» DESCRIPTION OF THE TASK:
Out of the entries that follow, copy each line containing "icon".

Excerpts from a dataset
- Opening Delimiter -
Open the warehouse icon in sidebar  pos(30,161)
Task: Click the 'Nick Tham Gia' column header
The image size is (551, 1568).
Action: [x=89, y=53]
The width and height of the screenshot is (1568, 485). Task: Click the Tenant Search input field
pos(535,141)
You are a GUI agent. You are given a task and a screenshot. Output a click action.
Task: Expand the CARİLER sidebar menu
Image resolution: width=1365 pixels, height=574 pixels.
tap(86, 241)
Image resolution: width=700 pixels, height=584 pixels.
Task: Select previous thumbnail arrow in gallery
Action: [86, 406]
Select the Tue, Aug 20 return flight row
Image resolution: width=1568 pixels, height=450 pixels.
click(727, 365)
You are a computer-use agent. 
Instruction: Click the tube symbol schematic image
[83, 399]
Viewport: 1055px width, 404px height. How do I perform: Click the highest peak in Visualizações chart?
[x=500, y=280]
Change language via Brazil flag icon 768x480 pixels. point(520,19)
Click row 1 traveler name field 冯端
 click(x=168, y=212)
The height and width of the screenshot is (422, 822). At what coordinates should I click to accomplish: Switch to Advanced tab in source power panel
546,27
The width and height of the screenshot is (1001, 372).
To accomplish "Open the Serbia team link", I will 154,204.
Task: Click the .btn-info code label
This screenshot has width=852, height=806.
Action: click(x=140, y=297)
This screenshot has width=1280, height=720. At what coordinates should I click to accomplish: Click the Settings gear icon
- Closing Delimiter -
» RESPONSE TO THE TASK:
Open the warehouse icon in sidebar  pos(30,161)
Change language via Brazil flag icon 768x480 pixels. point(520,19)
This screenshot has width=1280, height=720. At what coordinates should I click to accomplish: Click the Settings gear icon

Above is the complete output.